Show HN: Anki-LLM – Bulk process and generate Anki flashcards with LLMs

anki-llm is a CLI toolkit that leverages LLMs to bulk-process and generate Anki flashcards. It provides workflows for batch-modifying existing notes with custom prompts, either directly or via a resilient file-based export/import cycle. The tool can also interactively generate multiple new contextual cards from a single term, with a review and selection step before import. It interfaces with Anki via the AnkiConnect add-on and supports concurrent API requests, custom prompt templating, and direct API querying for advanced scripting.

Show HN: I built a Raspberry Pi webcam to train my dog (using Claude)

A developer built YogiCam, a dog monitoring system on a Raspberry Pi, to train their dog with separation anxiety. An LLM (Claude) was used to generate the initial Python and Flask code for the livestreaming web server. The MVP was later enhanced with a UI stopwatch and ngrok for remote access over cellular data. The project demonstrates how LLMs can significantly accelerate development, enabling a product manager with past coding experience to build a functional hardware/software solution.

Show HN: Torque – A declarative, typesafe DSL for LLM training datasets (MIT)

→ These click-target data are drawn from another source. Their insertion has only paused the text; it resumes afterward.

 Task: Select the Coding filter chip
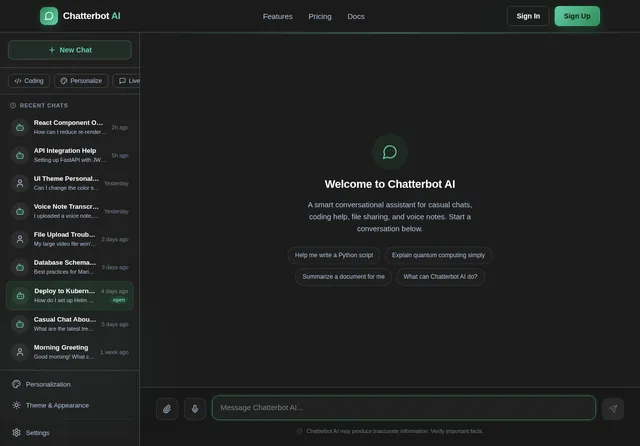(x=29, y=81)
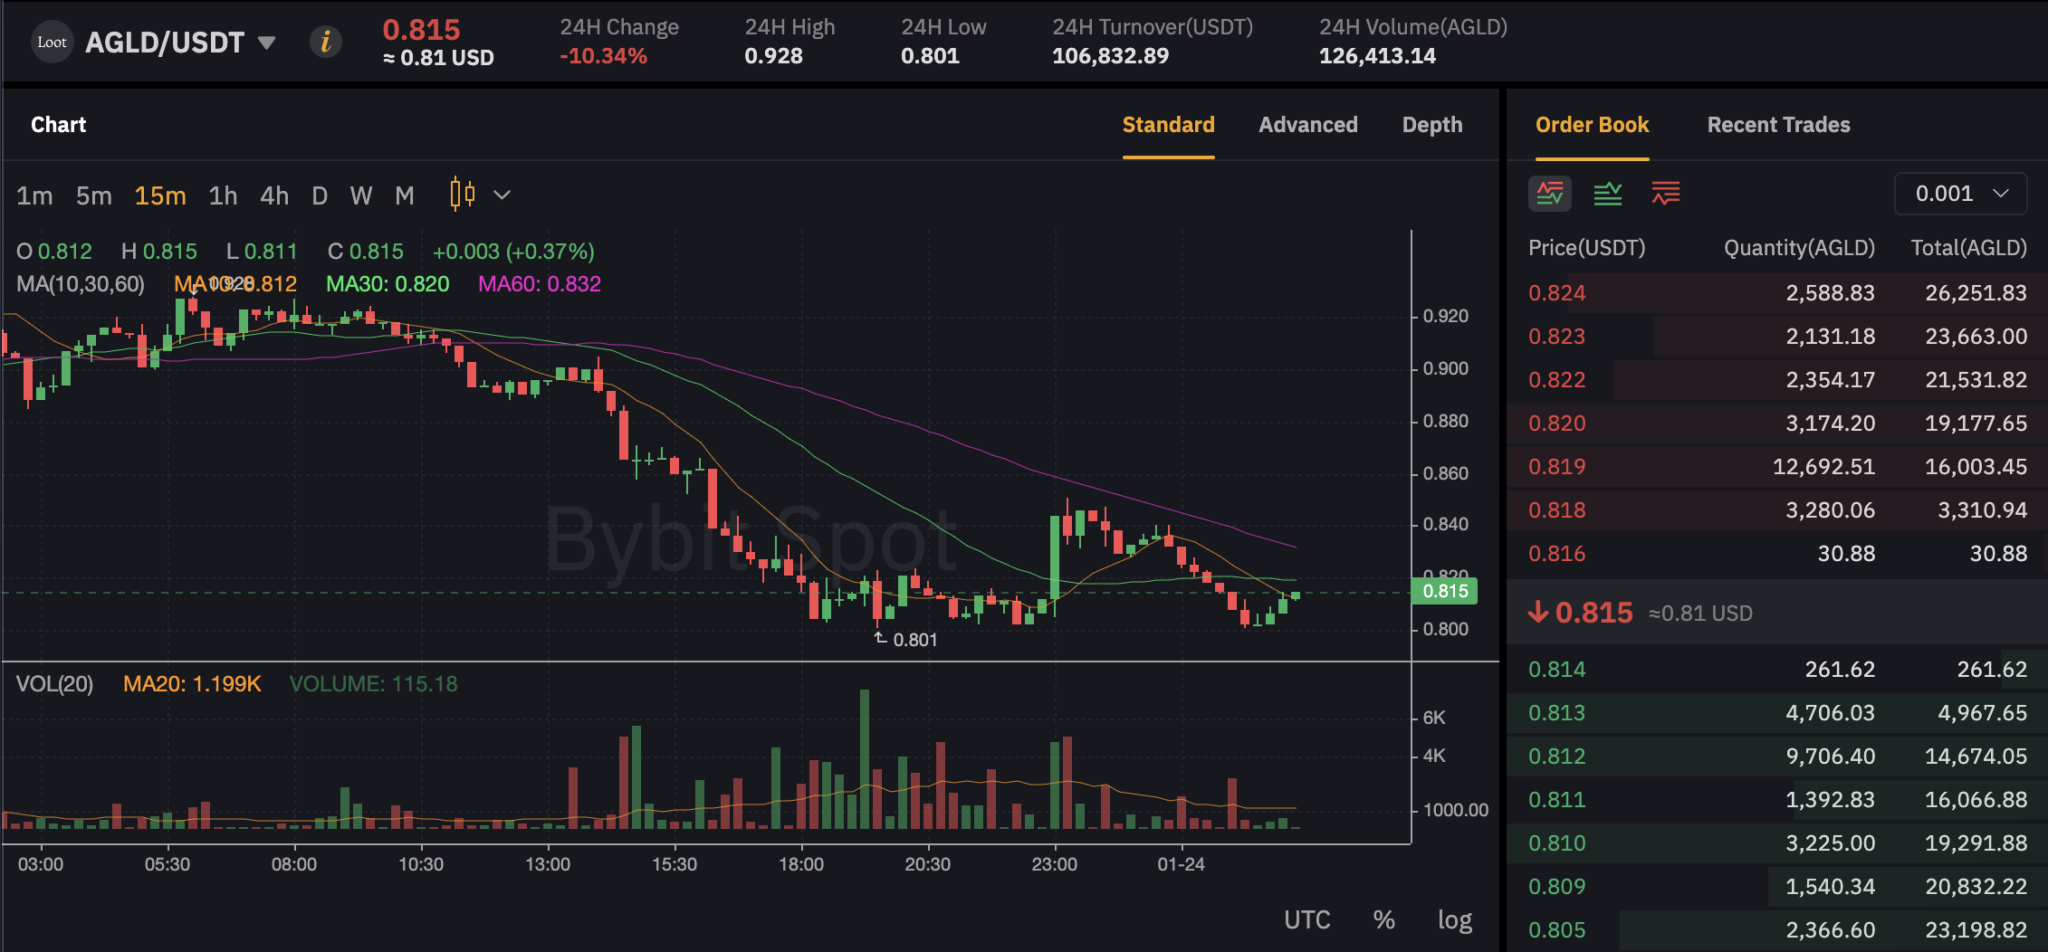Expand the chart type selection chevron
This screenshot has height=952, width=2048.
(502, 195)
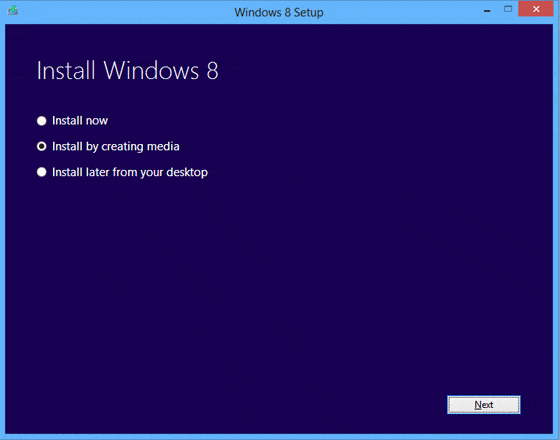
Task: Click the word 'Setup' in title bar
Action: pyautogui.click(x=309, y=12)
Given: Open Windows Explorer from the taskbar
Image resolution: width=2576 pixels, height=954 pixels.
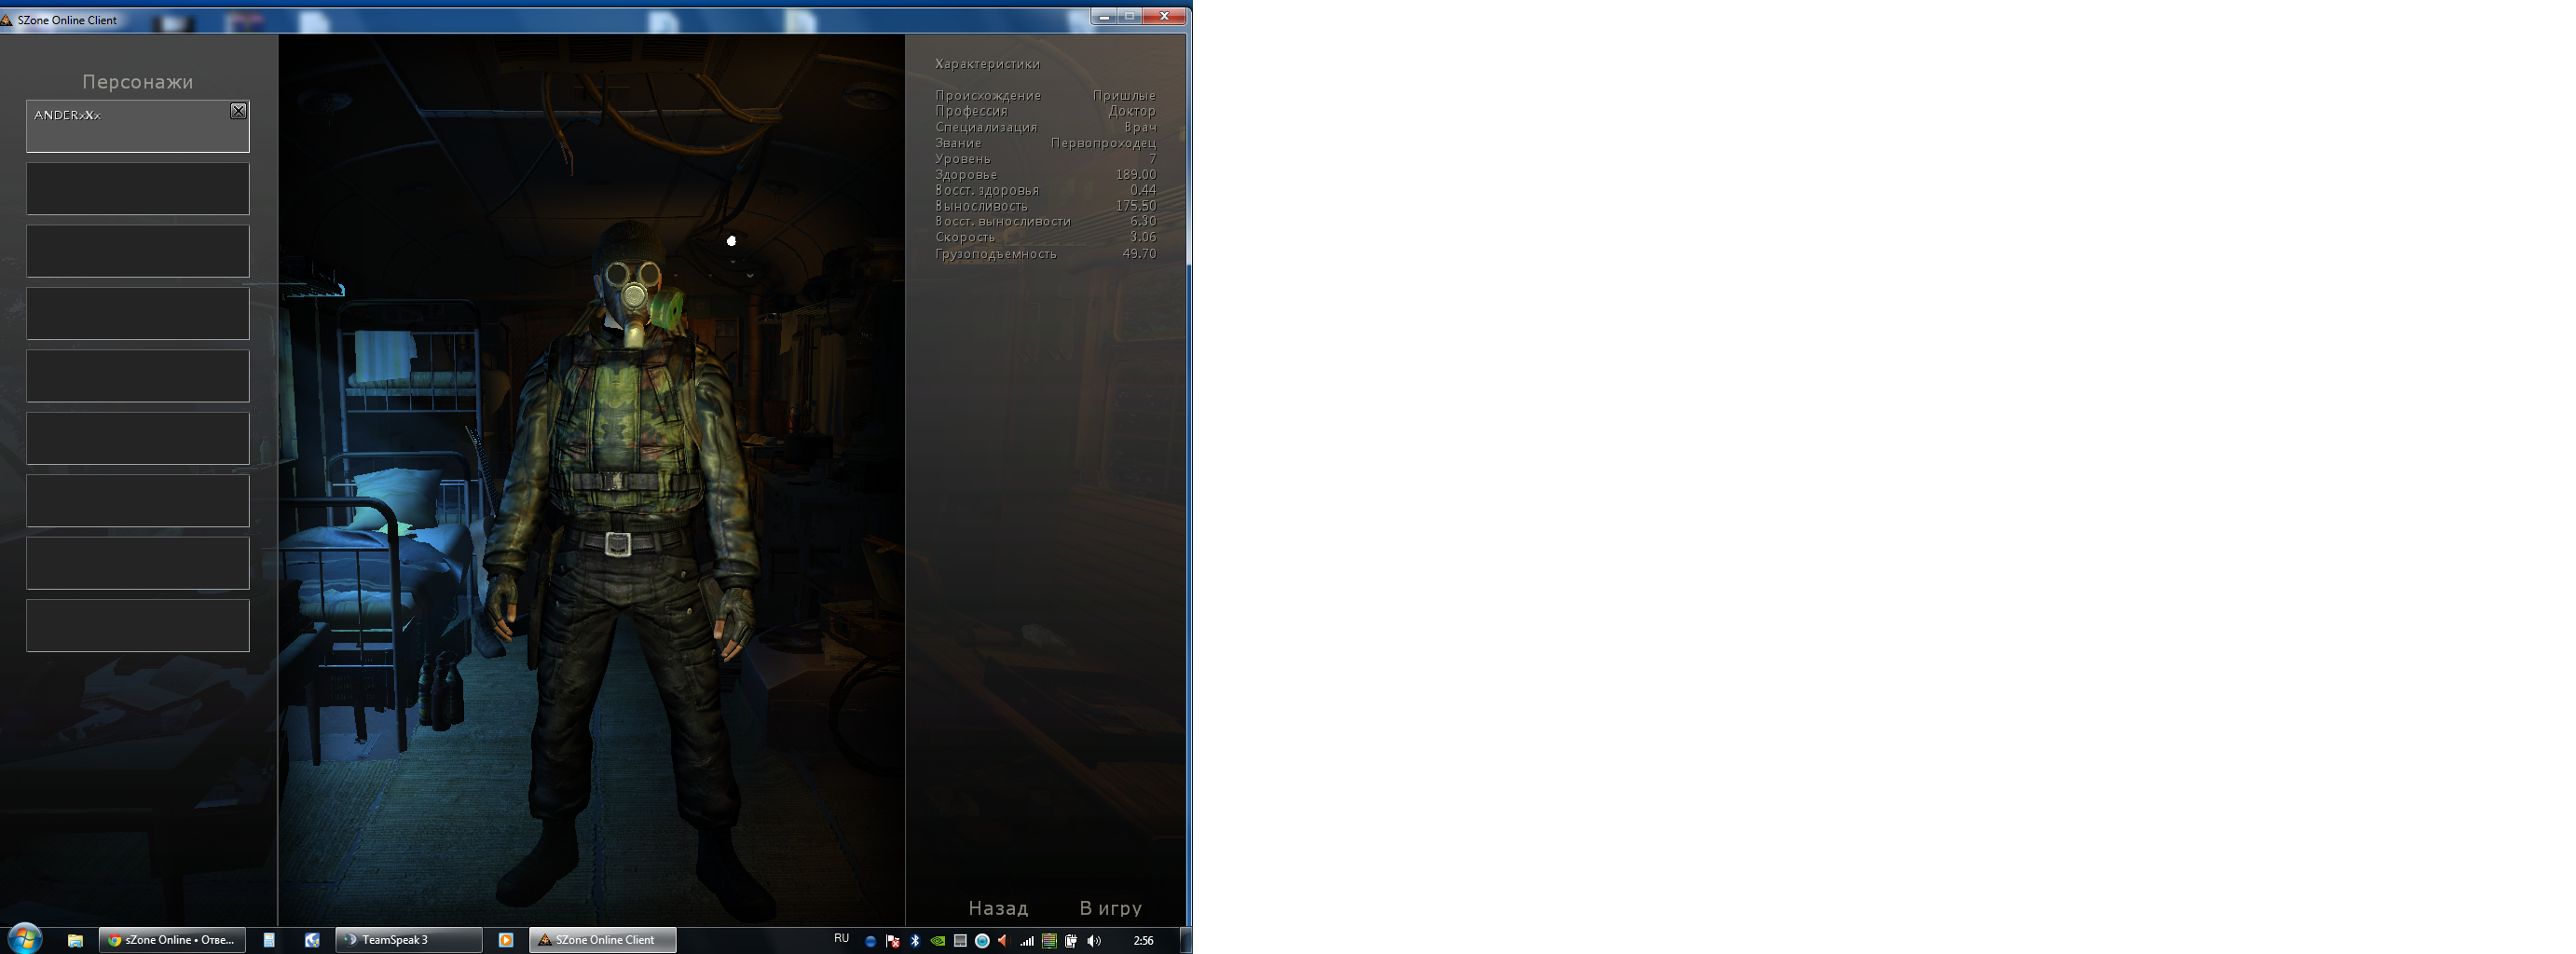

Torque is a declarative, typesafe DSL for generating complex synthetic datasets for LLMs. It enables developers to compose conversation schemas like components, using AI to create realistic variations for fine-tuning and testing. The library is provider-agnostic, leverages Zod for robust type safety in tool definitions, and supports dynamic conversation flows, concurrent generation, and cost-saving optimizations.

Show HN: AI agents running on 2011 Raspberry Pi with pure PHP – no GPU

Datapizza-AI PHP is a zero-dependency, educational AI framework written in pure PHP, designed to run on minimal hardware like the original Raspberry Pi. It demystifies core LLM concepts by implementing a full RAG pipeline, agents, and a JSON-based vector store entirely from scratch. The project prioritizes transparency over performance, with all logic, including cosine similarity, written in vanilla PHP to provide a hands-on tool for local AI experiments.

Cognotik: A New FOSS AI Coding Assistant. For JetBrains IDEs

Cognotik is an open-source, AI-powered development platform designed to streamline software workflows through intelligent planning and code generation. It features a modular architecture with a core engine, a planning framework, and clients including a desktop app and an IntelliJ plugin. The platform operates on a BYOK model, providing a unified, type-safe API to connect with a wide range of LLM providers, from OpenAI and Anthropic to local models via Ollama.

    LLMs may overuse em-dashes due to 19th-century training data, a RAG pipeline runs on a 2011 Raspberry Pi in pure PHP and a model maps vocal prosody to typography.